# [The task]
Your response should be an exact transcription of the data, images excluded.

# [Source data]
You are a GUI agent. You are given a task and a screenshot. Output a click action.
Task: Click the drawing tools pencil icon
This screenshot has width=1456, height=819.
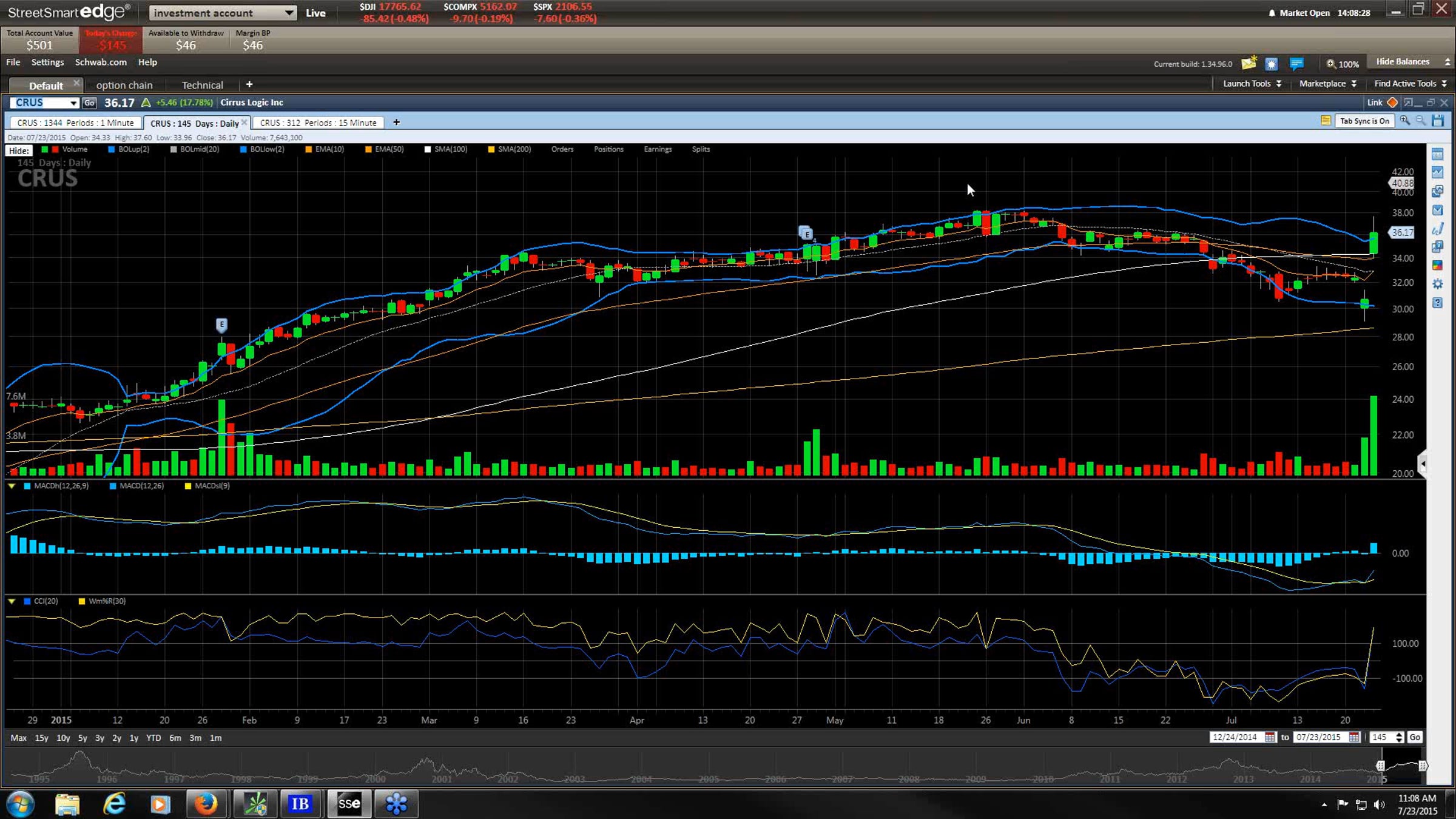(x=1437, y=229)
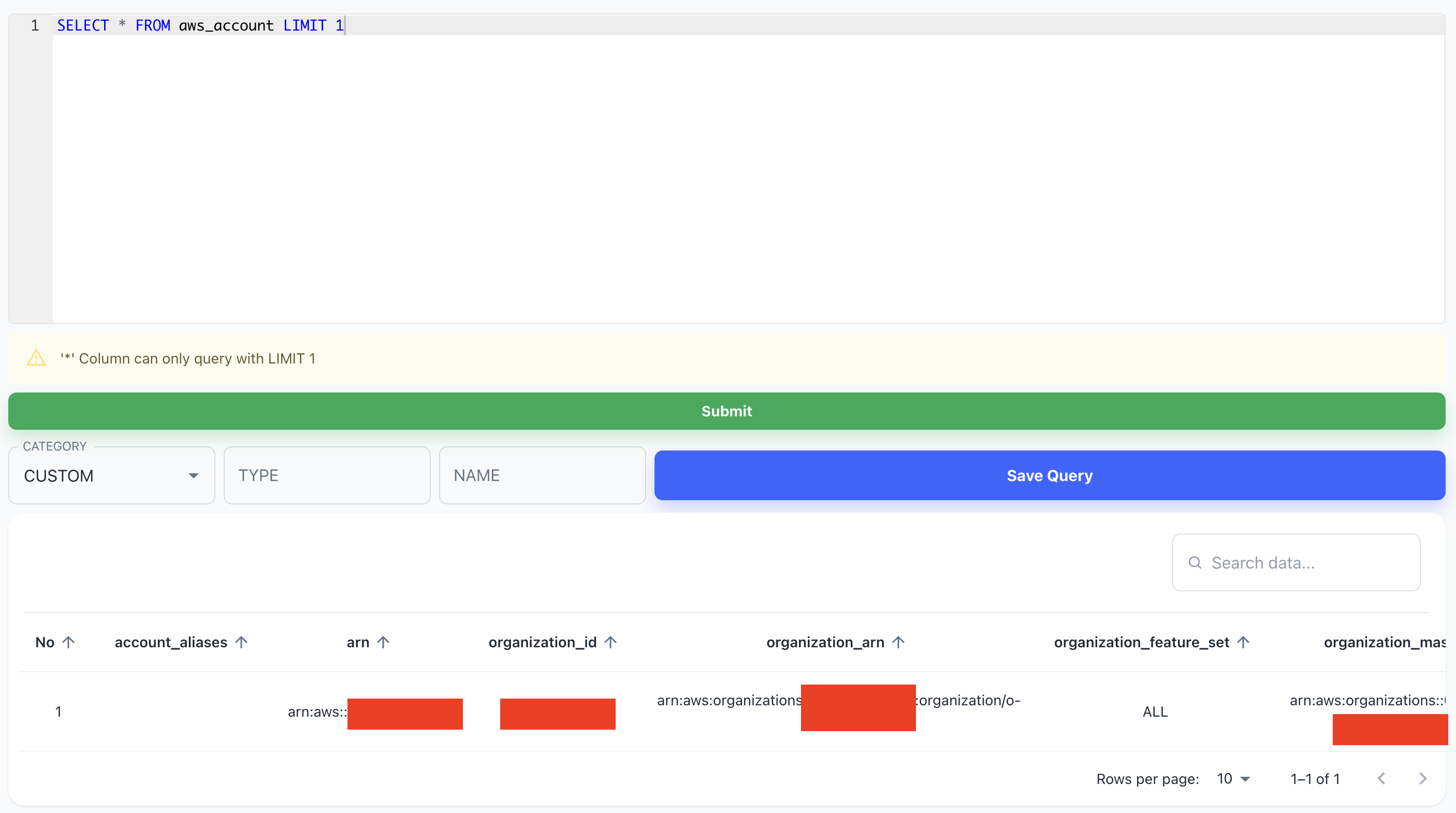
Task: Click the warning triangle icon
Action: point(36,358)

# [Your solution]
You are a GUI agent. You are given a task and a screenshot. Output a click action.
Task: Click the drawing tools pencil icon
This screenshot has width=1456, height=819.
(x=1437, y=229)
Task: Click the warning triangle icon
Action: point(36,358)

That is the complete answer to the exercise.